AIM.
Convert each nonblank line of the records below into one string in a JSON list, keeping the original line order.

DATA TO USE.
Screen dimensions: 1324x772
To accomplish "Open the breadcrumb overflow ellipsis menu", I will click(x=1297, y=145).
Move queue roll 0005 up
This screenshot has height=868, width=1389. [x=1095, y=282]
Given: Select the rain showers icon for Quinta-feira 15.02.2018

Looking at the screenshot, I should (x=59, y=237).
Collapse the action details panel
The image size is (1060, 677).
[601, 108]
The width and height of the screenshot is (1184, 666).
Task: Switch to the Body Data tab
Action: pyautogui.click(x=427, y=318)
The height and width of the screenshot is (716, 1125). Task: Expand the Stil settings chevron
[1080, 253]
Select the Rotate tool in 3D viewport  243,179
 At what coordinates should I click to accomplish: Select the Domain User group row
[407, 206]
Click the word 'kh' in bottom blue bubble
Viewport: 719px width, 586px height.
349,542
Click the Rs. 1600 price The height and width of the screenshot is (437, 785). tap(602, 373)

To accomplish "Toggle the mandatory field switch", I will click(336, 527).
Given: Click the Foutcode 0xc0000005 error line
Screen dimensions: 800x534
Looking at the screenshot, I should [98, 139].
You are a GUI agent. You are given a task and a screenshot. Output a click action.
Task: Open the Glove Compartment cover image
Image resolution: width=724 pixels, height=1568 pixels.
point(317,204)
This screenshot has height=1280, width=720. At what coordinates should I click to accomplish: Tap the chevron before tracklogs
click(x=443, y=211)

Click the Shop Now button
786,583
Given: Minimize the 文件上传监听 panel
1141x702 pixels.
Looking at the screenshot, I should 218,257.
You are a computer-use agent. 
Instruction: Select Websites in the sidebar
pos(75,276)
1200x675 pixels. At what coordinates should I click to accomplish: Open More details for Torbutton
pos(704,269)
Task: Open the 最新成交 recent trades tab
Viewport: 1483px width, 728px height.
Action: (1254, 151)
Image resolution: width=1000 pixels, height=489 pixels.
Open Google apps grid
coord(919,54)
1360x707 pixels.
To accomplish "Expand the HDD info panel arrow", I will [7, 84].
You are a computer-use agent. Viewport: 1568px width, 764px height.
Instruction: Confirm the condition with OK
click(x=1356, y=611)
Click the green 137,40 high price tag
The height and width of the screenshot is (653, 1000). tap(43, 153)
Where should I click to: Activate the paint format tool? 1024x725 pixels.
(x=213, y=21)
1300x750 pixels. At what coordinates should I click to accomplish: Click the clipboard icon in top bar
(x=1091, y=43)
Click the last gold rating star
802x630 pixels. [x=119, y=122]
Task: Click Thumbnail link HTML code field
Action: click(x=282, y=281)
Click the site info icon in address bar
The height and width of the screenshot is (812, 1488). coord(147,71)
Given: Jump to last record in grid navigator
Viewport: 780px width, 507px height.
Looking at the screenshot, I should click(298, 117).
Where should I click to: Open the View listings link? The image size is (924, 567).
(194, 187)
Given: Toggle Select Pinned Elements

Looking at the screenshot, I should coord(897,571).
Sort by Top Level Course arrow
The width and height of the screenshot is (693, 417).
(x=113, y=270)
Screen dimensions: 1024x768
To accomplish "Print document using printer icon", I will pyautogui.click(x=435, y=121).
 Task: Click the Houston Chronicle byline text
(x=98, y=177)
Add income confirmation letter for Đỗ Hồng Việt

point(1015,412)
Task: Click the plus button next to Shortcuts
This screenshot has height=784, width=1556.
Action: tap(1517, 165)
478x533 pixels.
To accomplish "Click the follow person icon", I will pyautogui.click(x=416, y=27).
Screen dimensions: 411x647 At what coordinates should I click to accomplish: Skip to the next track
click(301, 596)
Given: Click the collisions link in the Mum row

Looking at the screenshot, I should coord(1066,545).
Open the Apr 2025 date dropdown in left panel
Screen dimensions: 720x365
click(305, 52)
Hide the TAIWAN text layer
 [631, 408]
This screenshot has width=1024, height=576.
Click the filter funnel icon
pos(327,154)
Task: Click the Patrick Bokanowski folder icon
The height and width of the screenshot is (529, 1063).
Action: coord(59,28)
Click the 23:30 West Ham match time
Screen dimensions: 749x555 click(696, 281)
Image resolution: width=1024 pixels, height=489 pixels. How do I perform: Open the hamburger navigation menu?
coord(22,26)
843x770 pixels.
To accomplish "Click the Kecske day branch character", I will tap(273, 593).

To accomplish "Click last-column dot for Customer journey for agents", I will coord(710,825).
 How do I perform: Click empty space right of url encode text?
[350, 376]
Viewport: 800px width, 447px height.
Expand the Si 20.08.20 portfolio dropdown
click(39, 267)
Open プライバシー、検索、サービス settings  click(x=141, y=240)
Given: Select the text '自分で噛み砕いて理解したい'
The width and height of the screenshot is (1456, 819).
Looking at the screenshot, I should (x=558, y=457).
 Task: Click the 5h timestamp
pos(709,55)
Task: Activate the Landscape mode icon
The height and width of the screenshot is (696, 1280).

ANSWER TO THE EXERCISE.
[
  "Screen dimensions: 1324x772",
  "To accomplish \"Open the breadcrumb overflow ellipsis menu\", I will click(x=1297, y=145).",
  "Move queue roll 0005 up",
  "This screenshot has height=868, width=1389. [x=1095, y=282]",
  "Given: Select the rain showers icon for Quinta-feira 15.02.2018",
  "Looking at the screenshot, I should (x=59, y=237).",
  "Collapse the action details panel",
  "The image size is (1060, 677).",
  "[601, 108]",
  "The width and height of the screenshot is (1184, 666).",
  "Task: Switch to the Body Data tab",
  "Action: pyautogui.click(x=427, y=318)",
  "The height and width of the screenshot is (716, 1125). Task: Expand the Stil settings chevron",
  "[1080, 253]",
  "Select the Rotate tool in 3D viewport  243,179",
  " At what coordinates should I click to accomplish: Select the Domain User group row",
  "[407, 206]",
  "Click the word 'kh' in bottom blue bubble",
  "Viewport: 719px width, 586px height.",
  "349,542",
  "Click the Rs. 1600 price The height and width of the screenshot is (437, 785). tap(602, 373)",
  "To accomplish \"Toggle the mandatory field switch\", I will click(336, 527).",
  "Given: Click the Foutcode 0xc0000005 error line",
  "Screen dimensions: 800x534",
  "Looking at the screenshot, I should [98, 139].",
  "You are a GUI agent. You are given a task and a screenshot. Output a click action.",
  "Task: Open the Glove Compartment cover image",
  "Image resolution: width=724 pixels, height=1568 pixels.",
  "point(317,204)",
  "This screenshot has height=1280, width=720. At what coordinates should I click to accomplish: Tap the chevron before tracklogs",
  "click(x=443, y=211)",
  "Click the Shop Now button",
  "786,583",
  "Given: Minimize the 文件上传监听 panel",
  "1141x702 pixels.",
  "Looking at the screenshot, I should 218,257.",
  "You are a computer-use agent. ",
  "Instruction: Select Websites in the sidebar",
  "pos(75,276)",
  "1200x675 pixels. At what coordinates should I click to accomplish: Open More details for Torbutton",
  "pos(704,269)",
  "Task: Open the 最新成交 recent trades tab",
  "Viewport: 1483px width, 728px height.",
  "Action: (1254, 151)",
  "Image resolution: width=1000 pixels, height=489 pixels.",
  "Open Google apps grid",
  "coord(919,54)",
  "1360x707 pixels.",
  "To accomplish \"Expand the HDD info panel arrow\", I will [7, 84].",
  "You are a computer-use agent. Viewport: 1568px width, 764px height.",
  "Instruction: Confirm the condition with OK",
  "click(x=1356, y=611)",
  "Click the green 137,40 high price tag",
  "The height and width of the screenshot is (653, 1000). tap(43, 153)",
  "Where should I click to: Activate the paint format tool? 1024x725 pixels.",
  "(x=213, y=21)",
  "1300x750 pixels. At what coordinates should I click to accomplish: Click the clipboard icon in top bar",
  "(x=1091, y=43)",
  "Click the last gold rating star",
  "802x630 pixels. [x=119, y=122]",
  "Task: Click Thumbnail link HTML code field",
  "Action: click(x=282, y=281)",
  "Click the site info icon in address bar",
  "The height and width of the screenshot is (812, 1488). coord(147,71)",
  "Given: Jump to last record in grid navigator",
  "Viewport: 780px width, 507px height.",
  "Looking at the screenshot, I should click(298, 117).",
  "Where should I click to: Open the View listings link? The image size is (924, 567).",
  "(194, 187)",
  "Given: Toggle Select Pinned Elements",
  "Looking at the screenshot, I should coord(897,571).",
  "Sort by Top Level Course arrow",
  "The width and height of the screenshot is (693, 417).",
  "(x=113, y=270)",
  "Screen dimensions: 1024x768",
  "To accomplish \"Print document using printer icon\", I will pyautogui.click(x=435, y=121).",
  " Task: Click the Houston Chronicle byline text",
  "(x=98, y=177)",
  "Add income confirmation letter for Đỗ Hồng Việt",
  "point(1015,412)",
  "Task: Click the plus button next to Shortcuts",
  "This screenshot has height=784, width=1556.",
  "Action: tap(1517, 165)",
  "478x533 pixels.",
  "To accomplish \"Click the follow person icon\", I will pyautogui.click(x=416, y=27).",
  "Screen dimensions: 411x647 At what coordinates should I click to accomplish: Skip to the next track",
  "click(301, 596)",
  "Given: Click the collisions link in the Mum row",
  "Looking at the screenshot, I should coord(1066,545).",
  "Open the Apr 2025 date dropdown in left panel",
  "Screen dimensions: 720x365",
  "click(305, 52)",
  "Hide the TAIWAN text layer",
  " [631, 408]",
  "This screenshot has width=1024, height=576.",
  "Click the filter funnel icon",
  "pos(327,154)",
  "Task: Click the Patrick Bokanowski folder icon",
  "The height and width of the screenshot is (529, 1063).",
  "Action: coord(59,28)",
  "Click the 23:30 West Ham match time",
  "Screen dimensions: 749x555 click(696, 281)",
  "Image resolution: width=1024 pixels, height=489 pixels. How do I perform: Open the hamburger navigation menu?",
  "coord(22,26)",
  "843x770 pixels.",
  "To accomplish \"Click the Kecske day branch character\", I will tap(273, 593).",
  "To accomplish \"Click last-column dot for Customer journey for agents\", I will coord(710,825).",
  " How do I perform: Click empty space right of url encode text?",
  "[350, 376]",
  "Viewport: 800px width, 447px height.",
  "Expand the Si 20.08.20 portfolio dropdown",
  "click(39, 267)",
  "Open プライバシー、検索、サービス settings  click(x=141, y=240)",
  "Given: Select the text '自分で噛み砕いて理解したい'",
  "The width and height of the screenshot is (1456, 819).",
  "Looking at the screenshot, I should (x=558, y=457).",
  " Task: Click the 5h timestamp",
  "pos(709,55)",
  "Task: Activate the Landscape mode icon",
  "The height and width of the screenshot is (696, 1280)."
]